En otra ocasión, lo divisé en el mercado de pulgas que funcionaba en las inmediaciones del Mercado Central, frente al río Mapocho, curioseando antigüedades, una de sus aficiones. Sus casas, La Chascona, La Sebastiana (Valparaíso) y particularmente su residencia en la arena, en Isla Negra, frente al azul intenso y misterioso del Pacífico, constituyen testimonios vivos de esta vocación de coleccionista insaciable.

Otro encuentro lo proporcionó la residencia del escritor Francisco Coloane –una suerte de Jack London chileno, ballenero en los mares del Sur y ovejero en la Patagonia-, cuyo hijo Pancho era mi compañero de estudios, y donde el poeta gustaba tomar “once” (designación que los chilenos dan a su suculenta merienda). Cuando Neruda estaba en Santiago frecuentaba a su viejo amigo y camarada, hombre vital y carismático, de trato cálido, quien al igual que su invitado gustaba de la mesa abundante.

Con motivo de la visita del poeta ruso Yevstuchenko –excelente dramatizador de sus versos-, asistí al Estadio Nataniel, sobre cuyo ring de boxeo se presentó un magnífico recital a dos voces: la del enérgico y brillante ruso y la monótona atiplada de Neruda. Acudí a la puesta en circulación de su obra Arte de Pájaros, ilustrada por Nemesio Antúnez y otros artistas chilenos, efectuada en Bellas Artes. Fui el primero en la fila en la premier de su única incursión en la dramaturgia, Fulgor y muerte de Joaquín Murieta,  montada por el Teatro de la Universidad de Chile en la sala Antonio Varas.

Mi primer encuentro con Guayasamín y su obra pictórica fue en la primavera de 1969, en Santiago de Chile, en el Museo de Bellas Artes. Han pasado 35 años y todavía retengo en la retina aquellas esquemáticas figuras humanas de rostros atormentados. Sus manos huesudas y deformes, dominando el primer plano, parecían brotar desde la tierra como raíces terribles, ora para expresar espanto y horror, ora para suplicar ayuda. O al empuñarse, clamar dramáticamente por justicia. Era la serie Las Manos, parte del ciclo la Edad de la Ira.
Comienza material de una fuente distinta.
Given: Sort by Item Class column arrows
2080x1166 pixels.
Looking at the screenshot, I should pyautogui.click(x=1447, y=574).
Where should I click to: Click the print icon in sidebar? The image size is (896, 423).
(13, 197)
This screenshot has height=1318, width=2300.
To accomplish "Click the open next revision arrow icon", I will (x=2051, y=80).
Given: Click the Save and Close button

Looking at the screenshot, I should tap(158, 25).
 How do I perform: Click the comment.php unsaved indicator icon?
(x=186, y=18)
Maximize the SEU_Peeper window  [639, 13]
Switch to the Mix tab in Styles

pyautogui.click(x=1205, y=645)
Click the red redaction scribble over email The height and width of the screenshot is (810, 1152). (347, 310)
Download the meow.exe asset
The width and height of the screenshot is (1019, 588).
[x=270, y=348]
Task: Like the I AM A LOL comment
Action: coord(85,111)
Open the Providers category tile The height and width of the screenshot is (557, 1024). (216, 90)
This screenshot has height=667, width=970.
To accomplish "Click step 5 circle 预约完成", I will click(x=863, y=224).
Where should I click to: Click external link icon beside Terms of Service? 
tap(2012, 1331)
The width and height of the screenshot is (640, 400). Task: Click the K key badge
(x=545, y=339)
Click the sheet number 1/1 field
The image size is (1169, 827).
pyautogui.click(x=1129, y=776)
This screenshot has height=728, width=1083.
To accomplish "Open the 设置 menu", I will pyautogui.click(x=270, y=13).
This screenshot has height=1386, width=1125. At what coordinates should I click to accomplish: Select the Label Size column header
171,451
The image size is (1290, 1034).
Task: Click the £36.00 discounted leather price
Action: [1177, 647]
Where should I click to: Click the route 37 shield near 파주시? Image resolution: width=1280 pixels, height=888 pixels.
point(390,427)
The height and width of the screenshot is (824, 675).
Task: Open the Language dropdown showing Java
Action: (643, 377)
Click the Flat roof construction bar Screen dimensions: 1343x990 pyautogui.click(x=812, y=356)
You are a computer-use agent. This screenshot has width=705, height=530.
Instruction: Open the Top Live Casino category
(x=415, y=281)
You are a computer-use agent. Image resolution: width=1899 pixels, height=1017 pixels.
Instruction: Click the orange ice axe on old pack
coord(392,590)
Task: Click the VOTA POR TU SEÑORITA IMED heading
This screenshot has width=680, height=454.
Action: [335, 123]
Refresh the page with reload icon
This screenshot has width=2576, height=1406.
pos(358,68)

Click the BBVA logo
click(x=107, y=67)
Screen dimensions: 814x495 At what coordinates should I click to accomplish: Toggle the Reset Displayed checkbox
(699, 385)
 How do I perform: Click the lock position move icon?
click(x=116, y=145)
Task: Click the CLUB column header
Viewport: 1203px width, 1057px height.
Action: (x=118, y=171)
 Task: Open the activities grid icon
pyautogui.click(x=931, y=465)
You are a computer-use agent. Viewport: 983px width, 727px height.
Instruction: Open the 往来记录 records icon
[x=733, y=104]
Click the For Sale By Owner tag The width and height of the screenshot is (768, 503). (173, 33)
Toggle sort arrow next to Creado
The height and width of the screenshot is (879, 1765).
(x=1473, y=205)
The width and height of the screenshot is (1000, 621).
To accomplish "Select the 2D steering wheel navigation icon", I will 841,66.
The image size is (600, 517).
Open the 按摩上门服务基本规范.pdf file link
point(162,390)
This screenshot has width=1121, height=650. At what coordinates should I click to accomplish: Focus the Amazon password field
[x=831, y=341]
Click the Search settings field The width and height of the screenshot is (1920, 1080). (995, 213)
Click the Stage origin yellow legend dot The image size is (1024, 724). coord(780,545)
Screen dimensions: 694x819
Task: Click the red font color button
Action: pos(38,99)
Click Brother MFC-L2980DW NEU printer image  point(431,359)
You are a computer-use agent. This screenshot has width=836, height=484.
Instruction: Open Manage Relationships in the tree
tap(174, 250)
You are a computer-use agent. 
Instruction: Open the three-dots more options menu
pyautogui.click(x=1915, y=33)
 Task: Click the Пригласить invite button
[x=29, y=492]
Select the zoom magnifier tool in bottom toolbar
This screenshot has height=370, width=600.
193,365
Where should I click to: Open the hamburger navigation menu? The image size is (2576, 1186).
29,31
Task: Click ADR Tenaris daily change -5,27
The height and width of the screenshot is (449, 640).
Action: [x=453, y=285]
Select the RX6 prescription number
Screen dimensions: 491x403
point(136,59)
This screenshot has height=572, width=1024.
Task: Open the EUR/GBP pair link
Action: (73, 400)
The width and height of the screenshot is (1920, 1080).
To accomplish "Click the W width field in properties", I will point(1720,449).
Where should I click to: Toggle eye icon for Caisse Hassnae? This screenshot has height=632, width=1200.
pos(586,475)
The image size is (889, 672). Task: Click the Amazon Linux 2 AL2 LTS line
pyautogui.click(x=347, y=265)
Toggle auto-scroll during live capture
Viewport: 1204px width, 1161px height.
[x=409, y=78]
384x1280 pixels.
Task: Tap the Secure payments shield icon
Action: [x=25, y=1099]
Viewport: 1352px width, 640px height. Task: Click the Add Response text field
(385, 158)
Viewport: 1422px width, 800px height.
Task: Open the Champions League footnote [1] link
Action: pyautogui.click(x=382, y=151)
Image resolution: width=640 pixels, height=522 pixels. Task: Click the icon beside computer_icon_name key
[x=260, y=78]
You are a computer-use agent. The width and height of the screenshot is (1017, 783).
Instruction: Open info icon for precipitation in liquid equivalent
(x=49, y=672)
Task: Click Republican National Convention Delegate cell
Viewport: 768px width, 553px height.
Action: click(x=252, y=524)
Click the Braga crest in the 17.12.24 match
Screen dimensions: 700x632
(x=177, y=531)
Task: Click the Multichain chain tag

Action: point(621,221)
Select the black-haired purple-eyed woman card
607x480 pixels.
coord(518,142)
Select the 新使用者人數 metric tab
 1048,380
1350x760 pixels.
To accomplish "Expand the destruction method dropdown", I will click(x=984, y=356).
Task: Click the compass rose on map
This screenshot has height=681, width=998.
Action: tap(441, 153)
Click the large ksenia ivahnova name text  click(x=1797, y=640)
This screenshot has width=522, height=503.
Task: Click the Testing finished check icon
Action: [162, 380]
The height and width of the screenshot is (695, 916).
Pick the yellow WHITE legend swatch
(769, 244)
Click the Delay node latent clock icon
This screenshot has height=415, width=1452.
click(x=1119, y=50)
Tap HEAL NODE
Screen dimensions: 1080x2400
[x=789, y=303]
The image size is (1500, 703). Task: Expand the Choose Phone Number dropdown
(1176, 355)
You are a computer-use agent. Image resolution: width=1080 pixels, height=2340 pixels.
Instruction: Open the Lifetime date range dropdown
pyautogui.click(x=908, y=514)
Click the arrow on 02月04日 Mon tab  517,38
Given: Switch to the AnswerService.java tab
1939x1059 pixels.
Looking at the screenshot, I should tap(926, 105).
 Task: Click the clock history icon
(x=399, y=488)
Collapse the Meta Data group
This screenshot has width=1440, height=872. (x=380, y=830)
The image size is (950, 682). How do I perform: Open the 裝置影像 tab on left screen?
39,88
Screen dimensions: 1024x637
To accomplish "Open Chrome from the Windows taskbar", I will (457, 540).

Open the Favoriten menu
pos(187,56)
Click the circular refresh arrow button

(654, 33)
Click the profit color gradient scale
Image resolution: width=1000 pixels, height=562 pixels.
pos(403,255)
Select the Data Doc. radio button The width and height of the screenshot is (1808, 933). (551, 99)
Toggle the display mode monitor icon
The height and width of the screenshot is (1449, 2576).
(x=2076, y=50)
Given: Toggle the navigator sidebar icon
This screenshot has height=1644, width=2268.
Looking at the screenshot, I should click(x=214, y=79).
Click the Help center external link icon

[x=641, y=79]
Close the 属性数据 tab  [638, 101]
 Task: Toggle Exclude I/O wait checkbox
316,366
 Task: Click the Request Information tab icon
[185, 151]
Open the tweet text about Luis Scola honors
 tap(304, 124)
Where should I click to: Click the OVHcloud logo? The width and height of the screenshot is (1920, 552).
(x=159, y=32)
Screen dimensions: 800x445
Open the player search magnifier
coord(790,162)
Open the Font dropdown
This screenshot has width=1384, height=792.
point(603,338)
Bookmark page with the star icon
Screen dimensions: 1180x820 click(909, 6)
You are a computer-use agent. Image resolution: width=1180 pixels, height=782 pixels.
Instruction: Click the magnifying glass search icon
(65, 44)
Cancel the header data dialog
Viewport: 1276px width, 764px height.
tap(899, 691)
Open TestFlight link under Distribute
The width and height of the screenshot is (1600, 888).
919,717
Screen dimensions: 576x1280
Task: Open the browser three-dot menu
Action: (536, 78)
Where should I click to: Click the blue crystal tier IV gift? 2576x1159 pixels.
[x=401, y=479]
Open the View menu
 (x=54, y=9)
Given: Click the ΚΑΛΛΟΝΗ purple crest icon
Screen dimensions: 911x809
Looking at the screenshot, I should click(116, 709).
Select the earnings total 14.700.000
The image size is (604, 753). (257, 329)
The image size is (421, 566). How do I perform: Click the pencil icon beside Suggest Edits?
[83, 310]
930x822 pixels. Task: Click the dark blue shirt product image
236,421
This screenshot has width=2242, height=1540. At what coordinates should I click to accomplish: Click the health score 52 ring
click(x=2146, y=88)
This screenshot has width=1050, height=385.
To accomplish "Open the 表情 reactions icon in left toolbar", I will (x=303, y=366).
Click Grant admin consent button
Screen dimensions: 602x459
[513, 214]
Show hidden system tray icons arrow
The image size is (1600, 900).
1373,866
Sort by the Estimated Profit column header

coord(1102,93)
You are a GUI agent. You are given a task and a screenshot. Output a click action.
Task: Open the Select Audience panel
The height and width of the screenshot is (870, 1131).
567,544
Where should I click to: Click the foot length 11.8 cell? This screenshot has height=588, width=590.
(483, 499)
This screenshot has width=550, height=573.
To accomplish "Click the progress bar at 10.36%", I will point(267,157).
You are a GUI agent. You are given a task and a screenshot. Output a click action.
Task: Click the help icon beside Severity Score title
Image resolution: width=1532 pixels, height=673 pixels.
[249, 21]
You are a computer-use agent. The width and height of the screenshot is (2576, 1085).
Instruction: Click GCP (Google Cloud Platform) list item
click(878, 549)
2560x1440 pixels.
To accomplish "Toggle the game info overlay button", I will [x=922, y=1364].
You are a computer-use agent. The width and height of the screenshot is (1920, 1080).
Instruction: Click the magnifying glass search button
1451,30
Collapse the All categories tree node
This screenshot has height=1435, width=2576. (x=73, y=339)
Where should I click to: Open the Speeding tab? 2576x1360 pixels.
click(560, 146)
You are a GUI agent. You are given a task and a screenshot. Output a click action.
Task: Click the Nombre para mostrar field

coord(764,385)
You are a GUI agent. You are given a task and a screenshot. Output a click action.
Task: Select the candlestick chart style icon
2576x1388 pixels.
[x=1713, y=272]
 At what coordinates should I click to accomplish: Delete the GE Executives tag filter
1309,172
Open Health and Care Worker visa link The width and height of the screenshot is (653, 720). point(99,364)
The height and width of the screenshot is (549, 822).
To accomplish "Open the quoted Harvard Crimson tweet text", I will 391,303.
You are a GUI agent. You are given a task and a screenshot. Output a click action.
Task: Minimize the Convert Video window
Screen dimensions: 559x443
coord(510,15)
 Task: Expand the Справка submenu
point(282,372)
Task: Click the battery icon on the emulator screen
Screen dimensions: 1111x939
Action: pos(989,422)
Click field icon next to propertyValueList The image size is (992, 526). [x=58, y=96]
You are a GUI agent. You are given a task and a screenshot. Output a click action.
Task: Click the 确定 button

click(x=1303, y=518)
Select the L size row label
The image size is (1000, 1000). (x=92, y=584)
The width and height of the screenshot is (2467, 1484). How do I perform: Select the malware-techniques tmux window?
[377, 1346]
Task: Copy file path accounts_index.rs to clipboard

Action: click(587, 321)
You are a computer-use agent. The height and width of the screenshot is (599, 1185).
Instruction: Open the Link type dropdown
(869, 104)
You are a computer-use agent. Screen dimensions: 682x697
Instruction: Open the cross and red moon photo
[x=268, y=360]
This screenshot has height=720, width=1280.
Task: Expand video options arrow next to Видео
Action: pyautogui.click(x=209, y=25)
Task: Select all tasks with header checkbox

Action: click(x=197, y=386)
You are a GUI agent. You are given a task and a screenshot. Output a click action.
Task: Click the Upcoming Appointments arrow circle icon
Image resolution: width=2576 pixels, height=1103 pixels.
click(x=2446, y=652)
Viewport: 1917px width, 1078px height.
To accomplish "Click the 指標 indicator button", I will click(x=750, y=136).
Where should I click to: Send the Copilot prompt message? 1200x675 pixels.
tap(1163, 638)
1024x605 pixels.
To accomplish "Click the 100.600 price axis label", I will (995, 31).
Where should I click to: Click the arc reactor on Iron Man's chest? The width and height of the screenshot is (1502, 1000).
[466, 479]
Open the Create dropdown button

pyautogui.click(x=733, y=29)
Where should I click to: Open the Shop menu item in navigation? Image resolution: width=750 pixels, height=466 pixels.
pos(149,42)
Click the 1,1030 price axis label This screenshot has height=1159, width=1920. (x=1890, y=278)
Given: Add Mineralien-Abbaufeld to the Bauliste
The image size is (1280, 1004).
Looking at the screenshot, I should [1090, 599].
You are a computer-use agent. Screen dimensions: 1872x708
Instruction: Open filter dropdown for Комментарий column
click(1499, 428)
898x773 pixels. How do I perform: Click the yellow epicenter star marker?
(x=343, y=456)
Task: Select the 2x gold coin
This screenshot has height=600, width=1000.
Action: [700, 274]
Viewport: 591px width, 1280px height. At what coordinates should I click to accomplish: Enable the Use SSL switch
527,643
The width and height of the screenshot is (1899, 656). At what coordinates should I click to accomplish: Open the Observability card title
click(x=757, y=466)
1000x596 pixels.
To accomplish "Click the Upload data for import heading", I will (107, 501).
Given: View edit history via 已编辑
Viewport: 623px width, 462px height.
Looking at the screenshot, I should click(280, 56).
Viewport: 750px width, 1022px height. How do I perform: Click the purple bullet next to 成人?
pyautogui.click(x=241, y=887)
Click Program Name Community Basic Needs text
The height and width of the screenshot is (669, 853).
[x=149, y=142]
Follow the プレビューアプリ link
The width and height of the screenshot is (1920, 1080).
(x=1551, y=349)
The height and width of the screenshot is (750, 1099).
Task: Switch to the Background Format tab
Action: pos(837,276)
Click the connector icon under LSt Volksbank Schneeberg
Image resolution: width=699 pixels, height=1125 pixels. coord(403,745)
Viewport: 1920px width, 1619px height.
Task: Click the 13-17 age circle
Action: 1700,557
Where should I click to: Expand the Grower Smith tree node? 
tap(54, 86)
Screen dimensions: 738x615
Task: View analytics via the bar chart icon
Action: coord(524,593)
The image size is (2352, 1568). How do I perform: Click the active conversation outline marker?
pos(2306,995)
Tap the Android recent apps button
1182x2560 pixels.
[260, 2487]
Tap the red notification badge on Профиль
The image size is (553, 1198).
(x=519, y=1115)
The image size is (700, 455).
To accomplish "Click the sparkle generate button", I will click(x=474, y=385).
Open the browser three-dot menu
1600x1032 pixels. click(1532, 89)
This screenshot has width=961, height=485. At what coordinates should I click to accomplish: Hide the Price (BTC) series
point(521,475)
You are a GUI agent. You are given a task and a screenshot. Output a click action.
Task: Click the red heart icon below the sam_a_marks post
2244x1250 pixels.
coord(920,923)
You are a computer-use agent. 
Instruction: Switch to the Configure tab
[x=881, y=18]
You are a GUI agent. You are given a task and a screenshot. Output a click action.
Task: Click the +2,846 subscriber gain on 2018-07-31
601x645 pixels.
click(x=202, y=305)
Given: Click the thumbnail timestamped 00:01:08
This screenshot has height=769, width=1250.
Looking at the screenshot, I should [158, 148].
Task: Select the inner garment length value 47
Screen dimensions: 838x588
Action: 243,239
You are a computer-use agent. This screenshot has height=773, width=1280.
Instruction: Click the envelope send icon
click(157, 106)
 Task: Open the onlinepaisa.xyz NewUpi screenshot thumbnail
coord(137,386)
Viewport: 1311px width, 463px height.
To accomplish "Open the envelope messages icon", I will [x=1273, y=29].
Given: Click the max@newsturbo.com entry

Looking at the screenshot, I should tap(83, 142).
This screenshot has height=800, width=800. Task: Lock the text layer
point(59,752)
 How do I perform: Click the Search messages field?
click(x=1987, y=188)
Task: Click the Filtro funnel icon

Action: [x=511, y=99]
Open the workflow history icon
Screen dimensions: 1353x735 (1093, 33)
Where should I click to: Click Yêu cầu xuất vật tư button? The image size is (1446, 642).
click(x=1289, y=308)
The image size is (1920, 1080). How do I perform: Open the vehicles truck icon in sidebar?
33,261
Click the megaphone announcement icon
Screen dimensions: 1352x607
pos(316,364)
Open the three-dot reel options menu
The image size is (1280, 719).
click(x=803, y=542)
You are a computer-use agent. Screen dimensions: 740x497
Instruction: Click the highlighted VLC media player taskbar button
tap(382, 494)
Y en Chile, quién mejor que Pablo Neruda, rodeado de los pintores Nemesio Antúnez y Roberto Matta, para presentar la impresionante muestra en formato mural de la obra plástica de su amigo Guayasamín, definido por él como “uno de los últimos cruzados del imaginismo”.

Eran tiempos de utopía. Los socialismos y las promesas de redención social flameaban por los continentes y América Latina no era la excepción. En el Chile mineral y oceánico de Neruda y Gabriela, plural por tradición institucional (“o la tierra será de los libres o el asilo contra la opresión” reza su himno), bajo la democracia cristiana de Eduardo Frei (padre) se vivía en plena ebullición política, presagio de la gran confrontación que llevó a Allende y a la Unidad Popular al poder en 1970.

Atraído por una curiosidad enorme de oír al poeta en traje circunstancial de candidato me encontraba entre los que acudieron al único mitin que realizó en Santiago como candidato presidencial del Partido Comunista, desde los balcones de esta organización en Teatinos, a escasos pasos de La Moneda. Nunca he escuchado un discurso de campaña poéticamente tan malo y políticamente tan aburrido. Neruda sabía que su gesto era “un saludo a la bandera”, como se dice en Chile, ya que el objetivo de su partido era presionar una candidatura unitaria, que sería finalmente la de su amigo Salvador Allende, en su cuarto intento, exitoso y trágico, por alcanzar la presidencia.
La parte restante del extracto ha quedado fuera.